## What you need to do
Could you repeat, word for word, only the lines from the one containing "Screen dimensions: 1098x784" through the final line of the records below?

## Listed records
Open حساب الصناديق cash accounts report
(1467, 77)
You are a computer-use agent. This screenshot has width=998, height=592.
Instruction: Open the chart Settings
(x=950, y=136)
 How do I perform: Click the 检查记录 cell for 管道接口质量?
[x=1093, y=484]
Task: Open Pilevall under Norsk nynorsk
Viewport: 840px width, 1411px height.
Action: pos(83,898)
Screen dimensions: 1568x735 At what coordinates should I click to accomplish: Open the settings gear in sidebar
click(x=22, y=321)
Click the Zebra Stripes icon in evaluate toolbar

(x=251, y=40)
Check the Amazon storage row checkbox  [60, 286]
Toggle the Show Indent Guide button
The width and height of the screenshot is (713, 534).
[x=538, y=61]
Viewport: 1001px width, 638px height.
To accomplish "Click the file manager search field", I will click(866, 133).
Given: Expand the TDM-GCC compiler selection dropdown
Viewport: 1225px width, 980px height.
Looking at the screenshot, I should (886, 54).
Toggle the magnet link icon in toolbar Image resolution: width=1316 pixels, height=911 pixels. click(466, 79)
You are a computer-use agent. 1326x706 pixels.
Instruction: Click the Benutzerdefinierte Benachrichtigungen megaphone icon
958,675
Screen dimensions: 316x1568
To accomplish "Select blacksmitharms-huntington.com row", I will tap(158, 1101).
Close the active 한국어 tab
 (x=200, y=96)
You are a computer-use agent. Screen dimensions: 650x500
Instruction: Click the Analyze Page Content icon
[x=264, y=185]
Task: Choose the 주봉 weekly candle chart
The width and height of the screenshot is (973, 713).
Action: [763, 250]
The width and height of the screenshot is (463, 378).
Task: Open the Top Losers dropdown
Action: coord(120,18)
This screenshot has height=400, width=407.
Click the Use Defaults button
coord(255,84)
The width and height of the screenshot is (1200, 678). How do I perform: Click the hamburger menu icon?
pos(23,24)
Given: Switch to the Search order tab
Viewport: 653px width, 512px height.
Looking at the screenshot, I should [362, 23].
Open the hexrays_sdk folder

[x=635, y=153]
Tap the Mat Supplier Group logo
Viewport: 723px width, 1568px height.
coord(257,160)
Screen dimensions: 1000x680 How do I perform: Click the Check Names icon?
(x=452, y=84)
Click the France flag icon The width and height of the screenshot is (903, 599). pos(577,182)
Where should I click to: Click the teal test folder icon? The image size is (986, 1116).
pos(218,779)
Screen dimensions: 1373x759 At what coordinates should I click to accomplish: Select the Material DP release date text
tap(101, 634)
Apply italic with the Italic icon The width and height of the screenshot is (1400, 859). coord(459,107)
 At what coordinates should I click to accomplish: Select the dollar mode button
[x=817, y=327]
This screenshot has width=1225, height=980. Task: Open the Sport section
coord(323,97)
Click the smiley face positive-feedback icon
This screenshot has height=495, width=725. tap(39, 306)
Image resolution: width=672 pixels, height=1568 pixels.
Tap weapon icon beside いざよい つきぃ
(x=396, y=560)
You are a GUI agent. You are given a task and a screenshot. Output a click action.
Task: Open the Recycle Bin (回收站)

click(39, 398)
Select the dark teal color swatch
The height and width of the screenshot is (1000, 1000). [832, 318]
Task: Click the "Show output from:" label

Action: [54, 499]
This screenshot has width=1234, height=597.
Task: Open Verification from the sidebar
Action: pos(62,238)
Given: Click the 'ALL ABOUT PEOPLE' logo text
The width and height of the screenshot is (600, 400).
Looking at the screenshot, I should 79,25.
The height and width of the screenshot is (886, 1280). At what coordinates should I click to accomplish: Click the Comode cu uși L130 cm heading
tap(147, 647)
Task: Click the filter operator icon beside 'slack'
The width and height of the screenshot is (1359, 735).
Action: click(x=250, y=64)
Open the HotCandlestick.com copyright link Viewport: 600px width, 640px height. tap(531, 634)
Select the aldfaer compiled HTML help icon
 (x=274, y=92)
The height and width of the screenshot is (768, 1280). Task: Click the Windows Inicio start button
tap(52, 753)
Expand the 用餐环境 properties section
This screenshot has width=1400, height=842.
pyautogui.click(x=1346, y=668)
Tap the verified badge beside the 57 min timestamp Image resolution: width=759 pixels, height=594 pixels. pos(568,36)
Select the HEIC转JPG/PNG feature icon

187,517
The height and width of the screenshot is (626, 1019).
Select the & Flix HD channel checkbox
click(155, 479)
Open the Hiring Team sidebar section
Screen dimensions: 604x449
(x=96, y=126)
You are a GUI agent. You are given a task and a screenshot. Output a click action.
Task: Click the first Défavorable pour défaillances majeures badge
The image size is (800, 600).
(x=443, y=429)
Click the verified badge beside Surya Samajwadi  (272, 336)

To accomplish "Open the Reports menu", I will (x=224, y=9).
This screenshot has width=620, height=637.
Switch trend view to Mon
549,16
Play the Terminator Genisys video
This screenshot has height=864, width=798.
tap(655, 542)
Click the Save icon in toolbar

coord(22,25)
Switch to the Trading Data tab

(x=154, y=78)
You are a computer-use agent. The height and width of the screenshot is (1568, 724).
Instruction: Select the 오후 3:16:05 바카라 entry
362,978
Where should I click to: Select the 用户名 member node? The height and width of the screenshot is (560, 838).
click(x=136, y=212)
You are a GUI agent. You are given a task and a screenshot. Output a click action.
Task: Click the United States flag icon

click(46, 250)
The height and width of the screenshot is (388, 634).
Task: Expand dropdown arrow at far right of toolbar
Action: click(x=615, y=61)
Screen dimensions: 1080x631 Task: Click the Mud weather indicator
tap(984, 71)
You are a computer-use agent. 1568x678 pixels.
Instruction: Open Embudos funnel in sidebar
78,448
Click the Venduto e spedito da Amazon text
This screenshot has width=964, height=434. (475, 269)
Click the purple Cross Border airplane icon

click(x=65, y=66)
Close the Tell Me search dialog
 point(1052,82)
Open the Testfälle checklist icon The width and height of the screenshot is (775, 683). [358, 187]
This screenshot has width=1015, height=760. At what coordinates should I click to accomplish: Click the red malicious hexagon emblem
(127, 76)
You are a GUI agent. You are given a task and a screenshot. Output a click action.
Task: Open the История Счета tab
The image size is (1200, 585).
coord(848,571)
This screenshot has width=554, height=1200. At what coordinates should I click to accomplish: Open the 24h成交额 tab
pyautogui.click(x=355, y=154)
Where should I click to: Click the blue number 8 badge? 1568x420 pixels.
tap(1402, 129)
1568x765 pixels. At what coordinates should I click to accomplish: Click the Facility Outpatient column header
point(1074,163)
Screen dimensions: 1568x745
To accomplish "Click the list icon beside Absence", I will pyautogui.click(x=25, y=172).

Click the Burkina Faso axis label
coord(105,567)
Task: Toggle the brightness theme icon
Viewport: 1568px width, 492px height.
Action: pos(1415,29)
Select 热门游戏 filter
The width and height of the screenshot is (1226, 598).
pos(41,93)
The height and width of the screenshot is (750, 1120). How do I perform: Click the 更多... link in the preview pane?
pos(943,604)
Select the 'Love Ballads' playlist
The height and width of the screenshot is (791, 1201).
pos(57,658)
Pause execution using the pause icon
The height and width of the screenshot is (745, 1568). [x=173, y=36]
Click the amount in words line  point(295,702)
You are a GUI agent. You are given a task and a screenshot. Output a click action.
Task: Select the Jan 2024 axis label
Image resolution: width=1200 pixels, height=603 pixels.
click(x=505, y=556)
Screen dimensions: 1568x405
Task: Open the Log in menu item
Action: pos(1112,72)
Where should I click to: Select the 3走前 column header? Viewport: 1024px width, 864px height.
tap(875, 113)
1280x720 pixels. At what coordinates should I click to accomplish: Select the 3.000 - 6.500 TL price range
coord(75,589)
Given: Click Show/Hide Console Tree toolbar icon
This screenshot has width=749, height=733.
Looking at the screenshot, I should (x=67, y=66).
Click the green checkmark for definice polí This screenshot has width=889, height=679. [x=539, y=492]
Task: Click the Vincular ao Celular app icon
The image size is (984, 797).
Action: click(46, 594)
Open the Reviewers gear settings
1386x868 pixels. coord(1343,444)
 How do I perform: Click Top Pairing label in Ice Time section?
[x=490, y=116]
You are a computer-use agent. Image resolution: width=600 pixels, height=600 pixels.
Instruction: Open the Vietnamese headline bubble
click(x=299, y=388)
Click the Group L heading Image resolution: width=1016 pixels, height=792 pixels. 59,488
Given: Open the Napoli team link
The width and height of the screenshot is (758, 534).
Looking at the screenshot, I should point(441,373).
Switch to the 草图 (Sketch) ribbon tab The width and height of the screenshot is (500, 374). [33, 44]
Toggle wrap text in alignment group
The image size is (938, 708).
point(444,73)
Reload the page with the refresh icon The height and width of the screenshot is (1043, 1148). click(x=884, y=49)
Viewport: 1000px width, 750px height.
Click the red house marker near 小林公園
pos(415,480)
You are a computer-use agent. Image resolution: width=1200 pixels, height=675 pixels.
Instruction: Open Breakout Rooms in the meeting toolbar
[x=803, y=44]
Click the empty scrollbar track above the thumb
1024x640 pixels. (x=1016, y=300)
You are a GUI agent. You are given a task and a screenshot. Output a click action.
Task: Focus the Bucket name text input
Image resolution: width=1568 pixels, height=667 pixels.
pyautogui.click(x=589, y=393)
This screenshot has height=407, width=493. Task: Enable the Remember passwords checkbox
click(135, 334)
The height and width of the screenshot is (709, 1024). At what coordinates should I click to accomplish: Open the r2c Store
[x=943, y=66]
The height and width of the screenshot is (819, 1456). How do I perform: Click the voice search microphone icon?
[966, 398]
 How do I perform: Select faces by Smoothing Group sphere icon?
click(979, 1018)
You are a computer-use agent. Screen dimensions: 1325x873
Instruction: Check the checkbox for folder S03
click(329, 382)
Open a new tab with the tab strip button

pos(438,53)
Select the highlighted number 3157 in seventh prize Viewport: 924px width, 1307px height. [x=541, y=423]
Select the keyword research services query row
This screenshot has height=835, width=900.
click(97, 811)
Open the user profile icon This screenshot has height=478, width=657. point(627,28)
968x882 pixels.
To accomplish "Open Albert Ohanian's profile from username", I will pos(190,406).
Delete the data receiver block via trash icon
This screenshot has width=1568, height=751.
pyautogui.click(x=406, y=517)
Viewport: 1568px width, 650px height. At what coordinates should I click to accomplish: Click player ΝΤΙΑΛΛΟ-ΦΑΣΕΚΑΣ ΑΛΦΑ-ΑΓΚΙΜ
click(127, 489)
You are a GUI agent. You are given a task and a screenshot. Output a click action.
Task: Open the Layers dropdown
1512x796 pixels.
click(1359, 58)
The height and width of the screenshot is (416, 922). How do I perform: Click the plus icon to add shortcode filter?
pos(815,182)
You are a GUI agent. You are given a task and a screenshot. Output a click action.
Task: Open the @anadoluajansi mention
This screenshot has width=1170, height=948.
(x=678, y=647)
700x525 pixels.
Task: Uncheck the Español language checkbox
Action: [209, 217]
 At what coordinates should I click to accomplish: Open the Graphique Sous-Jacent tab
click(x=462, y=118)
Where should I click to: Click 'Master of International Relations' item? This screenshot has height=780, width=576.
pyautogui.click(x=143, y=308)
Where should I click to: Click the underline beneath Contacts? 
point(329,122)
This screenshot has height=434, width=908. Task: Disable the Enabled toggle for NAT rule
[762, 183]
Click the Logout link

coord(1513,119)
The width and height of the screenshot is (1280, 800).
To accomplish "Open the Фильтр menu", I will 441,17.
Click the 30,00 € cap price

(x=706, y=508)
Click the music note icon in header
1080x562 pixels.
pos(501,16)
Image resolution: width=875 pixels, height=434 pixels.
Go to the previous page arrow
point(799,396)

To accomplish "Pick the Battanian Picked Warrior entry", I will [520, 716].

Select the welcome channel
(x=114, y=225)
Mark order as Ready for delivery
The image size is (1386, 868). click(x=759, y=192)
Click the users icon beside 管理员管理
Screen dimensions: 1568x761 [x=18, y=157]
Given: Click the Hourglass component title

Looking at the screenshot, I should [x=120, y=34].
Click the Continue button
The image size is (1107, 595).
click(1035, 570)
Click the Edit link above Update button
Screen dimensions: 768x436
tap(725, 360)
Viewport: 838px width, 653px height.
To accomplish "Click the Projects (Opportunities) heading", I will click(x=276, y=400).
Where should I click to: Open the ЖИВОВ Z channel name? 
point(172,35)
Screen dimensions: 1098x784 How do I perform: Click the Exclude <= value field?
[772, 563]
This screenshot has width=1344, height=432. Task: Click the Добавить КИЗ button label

## Answer
Screen dimensions: 1098x784 How do I perform: Click the Exclude <= value field?
[772, 563]
This screenshot has width=1344, height=432. Task: Click the Добавить КИЗ button label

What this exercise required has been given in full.